The researchers are of the opioion that the most promising drug targets will be inhibitors of CYP17 enzymes, which disrupt the conversion of progesterone to testosterone precursors, and inhibitors of enzymes that perform subsequent steps in testosterone production: AKR1C3 and 17BHSD3.
During the course of study, the researchers examined soft-tissue prostate-cancer metastases obtained from eight medically or surgically castrated men via the University of Washington rapid-autopsy program, one of a handful of such programs in the nation.

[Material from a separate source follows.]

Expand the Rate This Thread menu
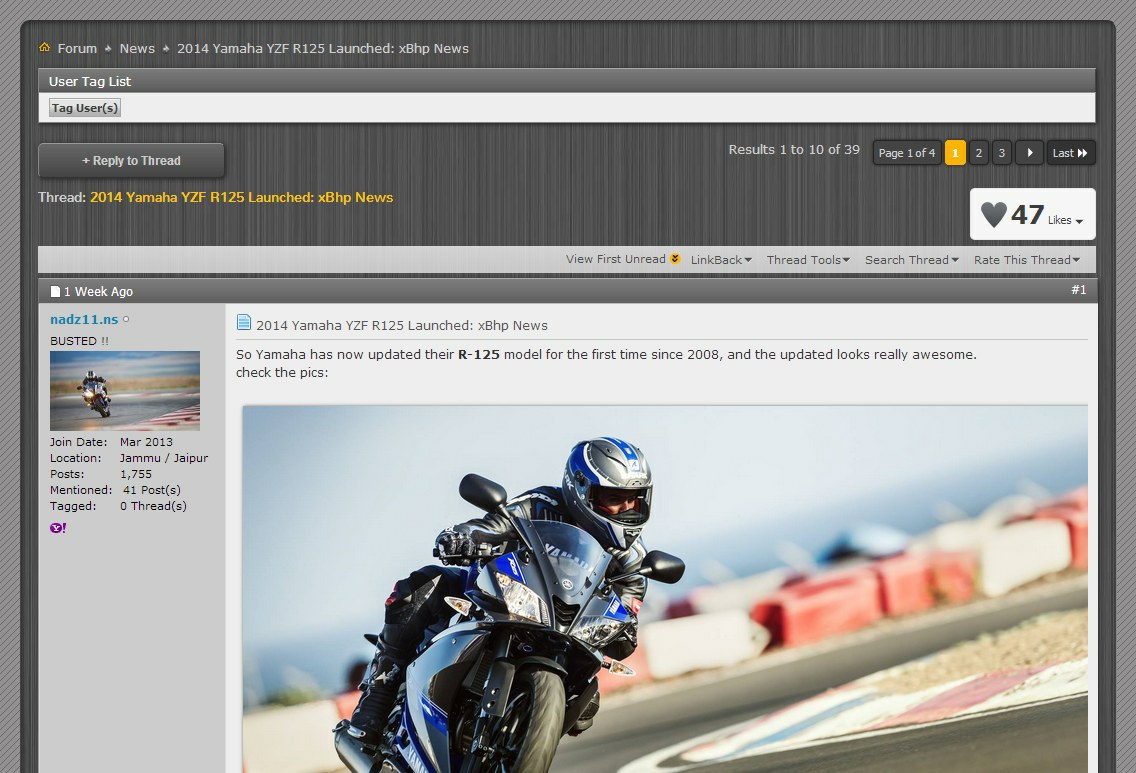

For control purposes, they also examined benign and cancerous prostate tissue from eight men who underwent radical prostatectomy for early-stage, localized prostate cancer, and prostate tissue from two men whose prostates were removed for reasons unrelated to prostate cancer.
The team further examined metastatic human prostate-cancer cells, obtained from androgen-deprived men, which had been engrafted and allowed to grow in both castrated and non-castrated mice, a process called xenografting.
It was observed that androgen levels in the xenograft tumors in the castrated mice, which had no circulating androgen, were actually higher than in the xenograft tumours in the mice that had not been castrated.
The researchers found a particularly striking difference in levels of DHT.
"We found DHT levels to be twice as high in the castrated mice. That tells us that the tumour is making testosterone and hanging on to it somehow and is further evidence that metastatic tissue has the capacity to make its own testosterone," Mostaghel said.